(Cristina Terribili)

ROMA – Oggi ricorre la tradizionale Giornata nazionale della Salute Mentale, che non manchiamo di ricordare come già facemmo l’anno scorso. Ma entriamo dentro al significato di questa giornata passando per un film, un modo forse un po’ originale anche per evitare di ripeterci su tematiche che in qualche modo restano sempre le stesse col passare degli anni. Il film è “Joker” che ha ricevuto parecchia attenzione, e sul quale il parere del pubblico è contrastante. Certamente è un film che non ha lasciato indifferenti.

“Joker” è un piccolo compendio di psicopatologia e mette in luce tutti gli elementi che sviluppano e mantengono un disagio mentale. Predisposizioni individuali, biochimica e fattori sociali (cioè quello in cui si sostanzia la malattia mentale) sono condensati in due ore di film.

Quanto alla predisposizione individuale, il personaggio l’ha ereditata dalla madre, elemento fragile della storia, che ha in parte vissuto lo stesso isolamento sociale del figlio. Anche la biochimica gioca un ruolo importante, perché i fattori di stress, soprattutto se prolungati, modificano l’assetto di tutte quelle sostanze (ormoni, neurotrasmettitori e neurorecettori) che, se in equilibrio, ci consentono un benessere psicofisico in generale.

Ma quello che sconvolge, sin dai primi fotogrammi, è l’ambiente sociale in cui Joker vive. La violenza, l’isolamento, la derisione, la mancanza di servizi, la mancanza di cure (psicologiche, farmacologiche ma, prima di tutto umane), portano un essere umano ad evolvere nella follia.

Se spesso il termine follia viene associato a qualcosa di repentino e inspiegabile, in questo racconto esso invece risulta chiaramente identificabile. La storia del personaggio – il percorso lungo il quale Arthur diventa Joker – viene sfogliata passo dopo passo; i flashback ci narrano del passato, delle esperienze precoci di violenza domestica, di abbandono, di maltrattamento, di solitudine… solitudine che nella pellicola si sostanzia in pochissimi dialoghi.

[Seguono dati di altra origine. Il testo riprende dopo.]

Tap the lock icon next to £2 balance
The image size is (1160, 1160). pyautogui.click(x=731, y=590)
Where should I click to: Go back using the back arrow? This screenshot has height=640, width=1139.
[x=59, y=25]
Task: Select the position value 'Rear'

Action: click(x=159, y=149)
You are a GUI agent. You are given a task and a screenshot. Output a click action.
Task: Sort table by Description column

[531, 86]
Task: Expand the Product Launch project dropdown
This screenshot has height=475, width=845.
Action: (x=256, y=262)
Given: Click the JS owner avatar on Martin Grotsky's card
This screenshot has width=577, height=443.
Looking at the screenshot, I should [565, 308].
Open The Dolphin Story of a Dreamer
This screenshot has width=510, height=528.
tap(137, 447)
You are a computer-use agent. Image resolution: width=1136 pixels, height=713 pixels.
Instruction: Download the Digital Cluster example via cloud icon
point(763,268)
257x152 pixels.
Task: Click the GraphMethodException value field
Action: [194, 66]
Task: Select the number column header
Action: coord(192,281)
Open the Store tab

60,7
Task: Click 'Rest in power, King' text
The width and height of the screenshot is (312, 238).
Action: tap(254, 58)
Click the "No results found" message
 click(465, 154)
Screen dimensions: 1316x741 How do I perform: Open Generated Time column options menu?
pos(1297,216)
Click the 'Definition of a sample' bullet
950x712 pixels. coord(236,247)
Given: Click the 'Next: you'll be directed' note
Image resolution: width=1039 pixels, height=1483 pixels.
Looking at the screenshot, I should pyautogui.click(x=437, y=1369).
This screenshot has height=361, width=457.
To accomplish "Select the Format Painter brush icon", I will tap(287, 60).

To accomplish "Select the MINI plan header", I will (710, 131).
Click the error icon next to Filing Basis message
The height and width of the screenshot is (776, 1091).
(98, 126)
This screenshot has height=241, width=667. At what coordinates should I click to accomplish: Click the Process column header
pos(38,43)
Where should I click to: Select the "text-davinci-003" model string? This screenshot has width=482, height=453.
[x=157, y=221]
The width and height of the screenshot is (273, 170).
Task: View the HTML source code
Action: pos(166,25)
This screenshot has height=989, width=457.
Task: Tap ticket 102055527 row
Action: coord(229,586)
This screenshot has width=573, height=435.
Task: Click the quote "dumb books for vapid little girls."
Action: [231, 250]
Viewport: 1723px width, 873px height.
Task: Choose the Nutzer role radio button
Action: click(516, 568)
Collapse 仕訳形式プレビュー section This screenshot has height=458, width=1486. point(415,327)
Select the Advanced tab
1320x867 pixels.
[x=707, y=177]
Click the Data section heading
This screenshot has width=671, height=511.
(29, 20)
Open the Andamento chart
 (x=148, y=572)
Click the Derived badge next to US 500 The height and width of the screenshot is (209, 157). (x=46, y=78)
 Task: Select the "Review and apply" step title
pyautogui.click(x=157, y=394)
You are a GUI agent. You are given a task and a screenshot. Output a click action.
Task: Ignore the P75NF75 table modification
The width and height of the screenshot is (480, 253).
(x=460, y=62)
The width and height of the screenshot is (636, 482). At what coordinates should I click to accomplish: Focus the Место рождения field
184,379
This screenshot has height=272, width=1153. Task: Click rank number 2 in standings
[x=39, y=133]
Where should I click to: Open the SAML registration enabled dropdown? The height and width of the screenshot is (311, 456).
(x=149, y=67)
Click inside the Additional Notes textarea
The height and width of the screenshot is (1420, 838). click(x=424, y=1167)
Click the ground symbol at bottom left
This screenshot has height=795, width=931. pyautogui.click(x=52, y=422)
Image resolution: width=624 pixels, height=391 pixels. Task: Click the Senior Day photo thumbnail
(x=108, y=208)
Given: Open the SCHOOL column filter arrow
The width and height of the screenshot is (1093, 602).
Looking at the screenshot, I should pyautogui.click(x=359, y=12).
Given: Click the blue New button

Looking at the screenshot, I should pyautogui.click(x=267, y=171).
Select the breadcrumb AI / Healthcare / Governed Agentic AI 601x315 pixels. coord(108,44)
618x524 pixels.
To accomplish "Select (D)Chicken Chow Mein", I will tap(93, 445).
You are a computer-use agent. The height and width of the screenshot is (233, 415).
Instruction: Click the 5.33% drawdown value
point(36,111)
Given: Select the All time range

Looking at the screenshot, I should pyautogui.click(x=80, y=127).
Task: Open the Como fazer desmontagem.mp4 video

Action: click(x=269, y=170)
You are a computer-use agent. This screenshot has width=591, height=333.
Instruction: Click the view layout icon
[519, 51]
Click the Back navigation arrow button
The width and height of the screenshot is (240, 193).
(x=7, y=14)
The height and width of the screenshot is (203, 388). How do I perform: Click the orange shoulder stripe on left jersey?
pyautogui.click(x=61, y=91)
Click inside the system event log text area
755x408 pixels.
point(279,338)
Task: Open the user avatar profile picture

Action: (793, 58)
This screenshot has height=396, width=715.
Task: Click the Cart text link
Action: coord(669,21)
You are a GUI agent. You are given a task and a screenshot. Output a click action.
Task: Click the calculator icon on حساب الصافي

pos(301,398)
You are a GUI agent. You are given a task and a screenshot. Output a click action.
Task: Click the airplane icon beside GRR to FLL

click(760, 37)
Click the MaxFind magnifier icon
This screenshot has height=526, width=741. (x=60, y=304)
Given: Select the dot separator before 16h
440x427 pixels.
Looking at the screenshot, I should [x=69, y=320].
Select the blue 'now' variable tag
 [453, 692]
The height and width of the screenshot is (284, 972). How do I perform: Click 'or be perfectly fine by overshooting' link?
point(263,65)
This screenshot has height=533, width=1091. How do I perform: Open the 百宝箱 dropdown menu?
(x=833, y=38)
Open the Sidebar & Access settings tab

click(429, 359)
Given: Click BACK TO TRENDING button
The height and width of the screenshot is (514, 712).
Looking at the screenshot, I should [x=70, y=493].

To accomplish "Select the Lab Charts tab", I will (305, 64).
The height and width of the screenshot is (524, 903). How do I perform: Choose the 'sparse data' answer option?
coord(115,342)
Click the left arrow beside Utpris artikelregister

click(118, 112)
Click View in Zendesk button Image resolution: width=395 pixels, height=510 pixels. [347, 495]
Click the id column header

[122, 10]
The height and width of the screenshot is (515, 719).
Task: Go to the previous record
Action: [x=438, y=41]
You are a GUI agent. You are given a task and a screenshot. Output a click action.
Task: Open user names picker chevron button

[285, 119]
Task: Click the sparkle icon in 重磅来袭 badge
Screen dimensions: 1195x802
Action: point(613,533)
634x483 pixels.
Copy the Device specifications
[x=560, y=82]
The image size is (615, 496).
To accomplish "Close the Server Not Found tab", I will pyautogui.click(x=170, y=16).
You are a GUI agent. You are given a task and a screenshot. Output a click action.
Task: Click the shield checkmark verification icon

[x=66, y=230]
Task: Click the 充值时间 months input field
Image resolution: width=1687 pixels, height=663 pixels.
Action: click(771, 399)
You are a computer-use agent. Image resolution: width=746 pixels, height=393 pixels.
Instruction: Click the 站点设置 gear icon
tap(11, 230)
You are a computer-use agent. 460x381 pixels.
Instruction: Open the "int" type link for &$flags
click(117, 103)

Le immagini hanno il sopravvento e caratterizzano il vuoto o il rumore, che accompagna la vita del protagonista. Anche l’amore a cui Arthur può aspirare è un amore immaginato, un’allucinazione. Perché un individuo come lui non può essere amato, non può trovare affetto, comprensione o parole gentili. Anche chi, da spettatore osserva l’evolversi della storia, ha difficoltà a riconoscere che l’unica persona che usa toni pacati verso il personaggio, è Gary, il collega di lavoro che sopravvivrà alla carneficina. La sopravvivenza di Gary è una speranza, una luce nella spirale di vendetta in cui il protagonista cade, la possibilità che Arthur offre a sé stesso di poter discriminare tra chi ha contribuito al suo dolore e chi no.

“Joker” va tenuto a memoria perché ci indica tutti i possibili momenti in cui si sarebbe potuti intervenire differentemente, in cui ogni figura, all’interno della vita di questo uomo, si sarebbe potuta inserire per cambiare la vicenda, in cui la possibilità di una scelta diversa era dietro l’angolo ma è stata sopraffatta da qualcosa che non è andato per il verso giusto.

“Joker” ci riporta alla luce il tema della malattia mentale che spesso desideriamo ignorare, relegare ai fatti di cronaca, che desideriamo rimanga qualcosa lontana da noi. Eppure la semplicità di questo individuo, i suoi occhi sparuti, ci chiedono aiuto, ci chiedono compassione, ci invitano a pensare che il ruolo dell’ambiente – umano e sociale – in cui si vive è di profonda importanza per chi è fragile.

Quando la genetica o il contesto familiare sono fragili, l’unico punto di riferimento, l’unico sollievo può essere il mondo degli altri. Se il mondo degli altri accoglie e non isola, se sorride e non deride, se si rende capace di offrire anche una sola opportunità, le storie di tanti esseri umani, potrebbero cambiare radicalmente.